How to cite this URL:
Zaki SA. Adverse drug reaction and causality assessment scales. Lung India [serial online] 2011 [cited 2021 Jun 25];28:152-3. Available from: https://www.lungindia.com/text.asp?2011/28/2/152/80343


I read with interest the articles by Gupta et al and Gulati et al on adverse drug reactions of antituberculous drugs. [1],[2] I would like to make the following comments.

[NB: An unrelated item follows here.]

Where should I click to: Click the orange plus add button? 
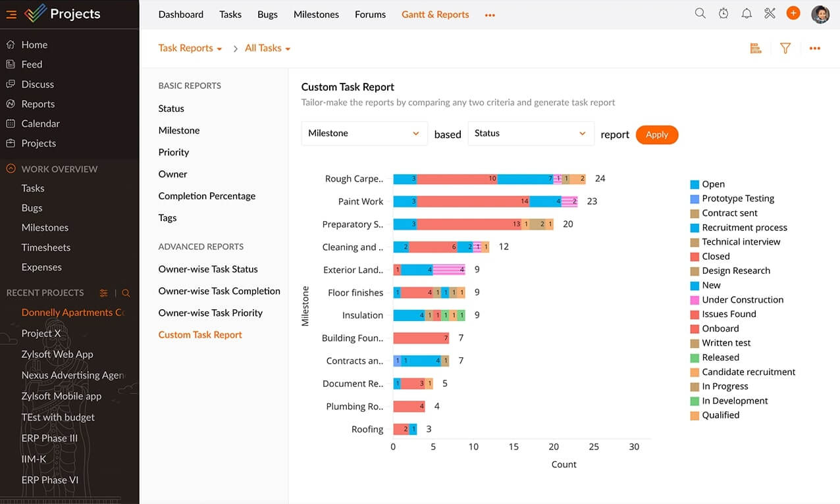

Adverse drug reactions (ADRs) are a major cause of morbidity, hospital admission, and even death. Hence it is essential to recognise ADRs and to establish a causal relationship between the drug and the adverse event. It is desirable that ADRs should be objectively assessed and presented based on an acceptable "Probability Scale." Many causality methods have been proposed to assess the relationship between a drug and an adverse event in a given patient, ranging from short questionnaires to comprehensive algorithms. The idea of creating a standardized assessment for the relationship-likelihood of case reports of suspected ADRs was in the hope that this would, in a structured way, lead to a reliable reproducible measurement of causality. The causality assessment system proposed by the World Health Organization Collaborating Centre for International Drug Monitoring, the Uppsala Monitoring Centre (WHO-UMC), and the Naranjo Probability Scale are the generally accepted and most widely used methods for causality assessment in clinical practice as they offer a simple methodology. [3],[4] The above scales are structured, transparent, consistent, and easy to apply assessment methods. [Table 1] summarizes the "Naranjo ADR Probability Scale," which has gained popularity among clinicians because of its simplicity. [3] The WHO-UMC causality system takes into account the clinical-pharmacologic aspects, whereas previous knowledge of the ADR plays a less prominent role. [Table 2] summarizes the WHO-UMC Probability Scale. [4]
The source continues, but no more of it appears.